Please note that the `--logdir` parameter has to be the same as your `logdir` variable. 

Afterwards navigate to [http://localhost:6006](http://localhost:6006) in your internet browser.

## LB02.3 Evaluation

In [None]:
# TODO: use your trained model to predict the data
prediction= ...

# TODO: you will have to revert the categorical labels to the numerical 
# TODO: labels in order to use the `confusion_matrix` function. Hint: `argmax`
y_pred = ...

In [None]:
# TODO: print the accuracy score
acc  = ...
print("Accuracy: %.4f" % ...)

In [None]:
from sklearn.metrics import confusion_matrix

# TODO: calculate the confusion matrix
cm = ...

In [None]:
# TODO: plot the confusion matrix
...

## LB02.4 Experimenting with CNNs
In this step you will change the architecture of your network slightly and examine how these changes affect the outcome.
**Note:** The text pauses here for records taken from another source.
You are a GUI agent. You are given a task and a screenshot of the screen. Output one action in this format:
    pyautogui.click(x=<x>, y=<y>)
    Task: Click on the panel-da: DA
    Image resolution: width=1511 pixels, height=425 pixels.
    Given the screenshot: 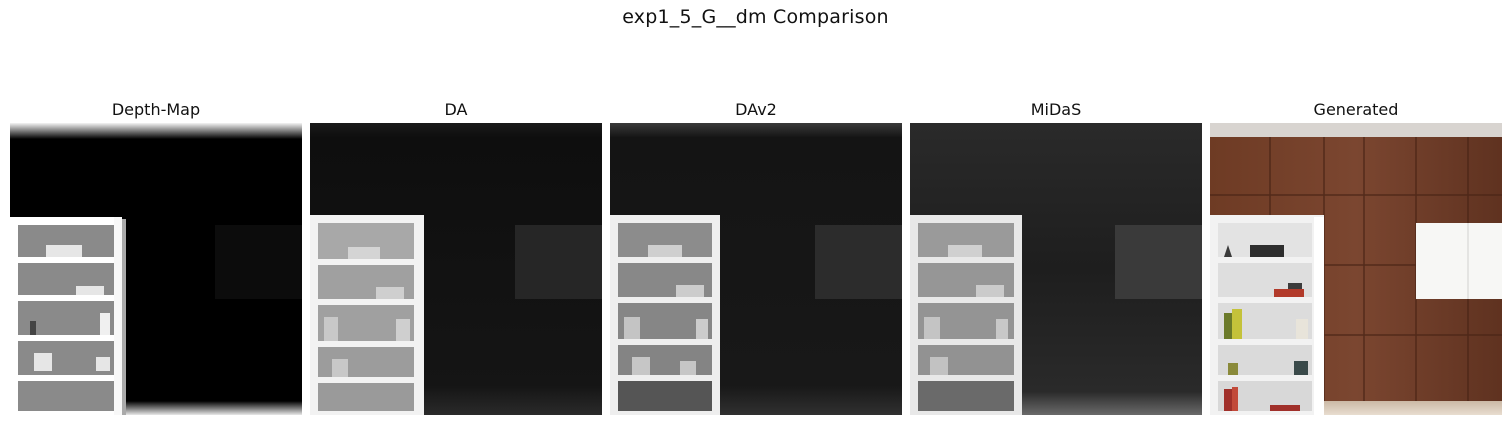 What is the action you would take?
    pyautogui.click(x=456, y=256)
    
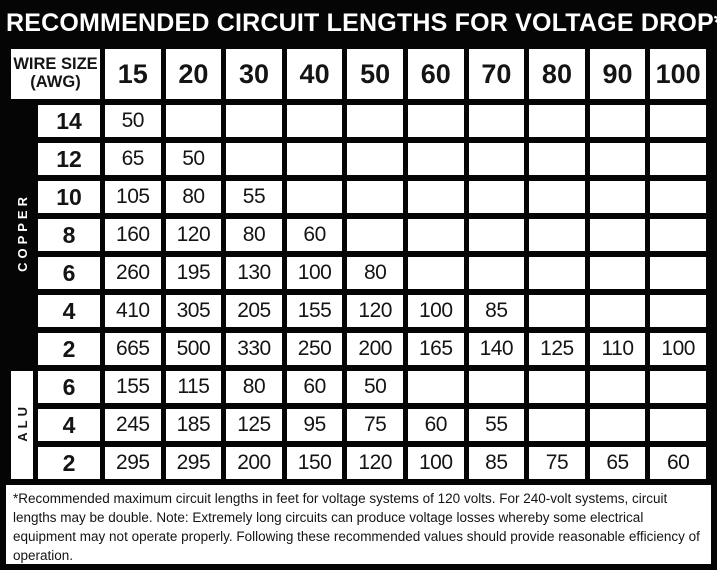  I want to click on material-label-copper: COPPER, so click(22, 235).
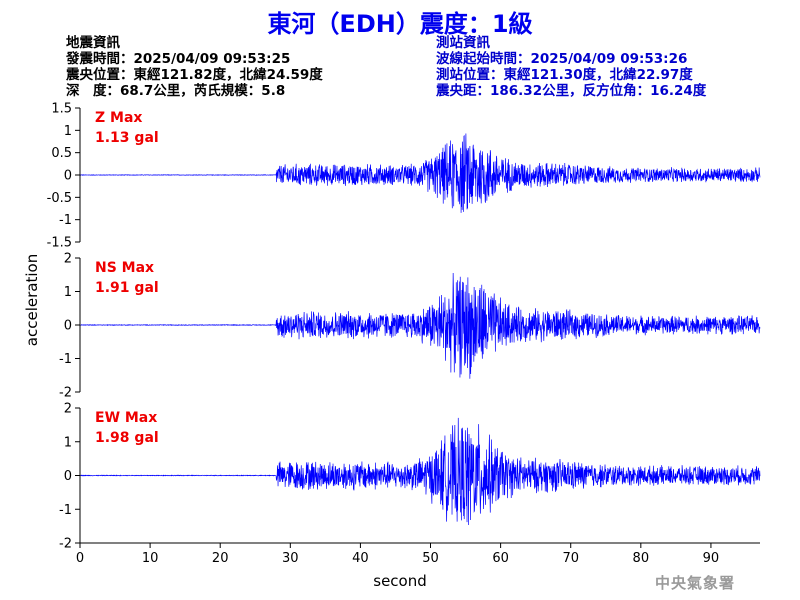 This screenshot has width=800, height=600. What do you see at coordinates (220, 558) in the screenshot?
I see `x-tick-label: 20` at bounding box center [220, 558].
Describe and document the outcome you observe. To do this, you may screenshot tensorboard's training curves and paste those directly into this notebook with a fitting description.

### LB02.4a Dropout

Use the same architecture as in LB02.3 but add a dropout layer after each max-pooling layer and after the first fully connected layer. Use a dropout percentage of 25%.

### LB02.4b Different number of feature maps
Use 16 feature maps for Conv1 and 32 feature Maps for Conv2. 
How does this afffect the number of the trainable parameters?

### LB02.4c Stride
Use the same architecture as in LB02.3 but add a stride of 2 for Conv1. Observe the size of the feature maps and compare results to the architecture without stride.
Describe, in your own words, how stride affects the feature map's dimensions in your CNN.

### LB02.4d Increased number of trainable parameters
Use 64 feature maps for Conv1 and 128 feature maps for Conv2 with 30% dropout.
Increase the number of neurons of the first fully connected layer to 256.
Observe the training progress and the model performance. Is this performance superior in comparison to previous results?